■ **WORK ITEM**
Copy out each line of the data that holds the word "will".

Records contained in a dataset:
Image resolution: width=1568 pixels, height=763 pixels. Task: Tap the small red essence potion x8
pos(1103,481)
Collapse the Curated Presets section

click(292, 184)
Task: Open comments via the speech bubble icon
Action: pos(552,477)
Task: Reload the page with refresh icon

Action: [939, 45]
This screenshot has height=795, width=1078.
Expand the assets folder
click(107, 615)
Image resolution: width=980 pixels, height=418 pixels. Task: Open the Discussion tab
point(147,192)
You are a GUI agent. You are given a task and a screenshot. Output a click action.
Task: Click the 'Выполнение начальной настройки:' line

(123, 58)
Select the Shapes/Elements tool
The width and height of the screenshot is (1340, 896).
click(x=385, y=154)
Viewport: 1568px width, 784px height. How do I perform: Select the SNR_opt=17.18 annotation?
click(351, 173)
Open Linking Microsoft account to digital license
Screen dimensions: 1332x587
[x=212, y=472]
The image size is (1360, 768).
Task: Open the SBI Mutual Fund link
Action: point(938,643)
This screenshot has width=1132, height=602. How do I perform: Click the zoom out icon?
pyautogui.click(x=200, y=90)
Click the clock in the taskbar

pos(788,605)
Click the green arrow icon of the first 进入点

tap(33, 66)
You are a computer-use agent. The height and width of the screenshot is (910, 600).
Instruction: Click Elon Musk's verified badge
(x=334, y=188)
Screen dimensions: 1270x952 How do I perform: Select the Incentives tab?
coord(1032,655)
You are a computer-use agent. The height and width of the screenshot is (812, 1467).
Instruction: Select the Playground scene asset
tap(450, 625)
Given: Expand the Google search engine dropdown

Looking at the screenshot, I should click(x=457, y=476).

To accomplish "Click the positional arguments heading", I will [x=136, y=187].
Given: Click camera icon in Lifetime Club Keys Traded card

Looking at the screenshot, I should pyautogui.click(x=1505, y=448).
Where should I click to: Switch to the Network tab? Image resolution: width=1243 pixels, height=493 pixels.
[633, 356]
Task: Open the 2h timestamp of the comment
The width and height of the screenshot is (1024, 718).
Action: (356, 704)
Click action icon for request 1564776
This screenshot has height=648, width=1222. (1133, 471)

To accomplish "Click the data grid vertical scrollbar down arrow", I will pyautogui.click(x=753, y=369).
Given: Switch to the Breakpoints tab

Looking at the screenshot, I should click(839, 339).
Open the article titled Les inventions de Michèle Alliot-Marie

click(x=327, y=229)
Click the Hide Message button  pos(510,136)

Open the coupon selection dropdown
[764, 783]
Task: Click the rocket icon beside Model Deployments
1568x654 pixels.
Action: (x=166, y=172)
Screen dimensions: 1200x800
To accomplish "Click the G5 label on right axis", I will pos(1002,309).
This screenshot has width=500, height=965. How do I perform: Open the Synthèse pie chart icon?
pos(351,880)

■ **EXERCISE SOLUTION**
To accomplish "Click the positional arguments heading", I will [x=136, y=187].
To accomplish "Click the data grid vertical scrollbar down arrow", I will pyautogui.click(x=753, y=369).
To accomplish "Click the G5 label on right axis", I will pos(1002,309).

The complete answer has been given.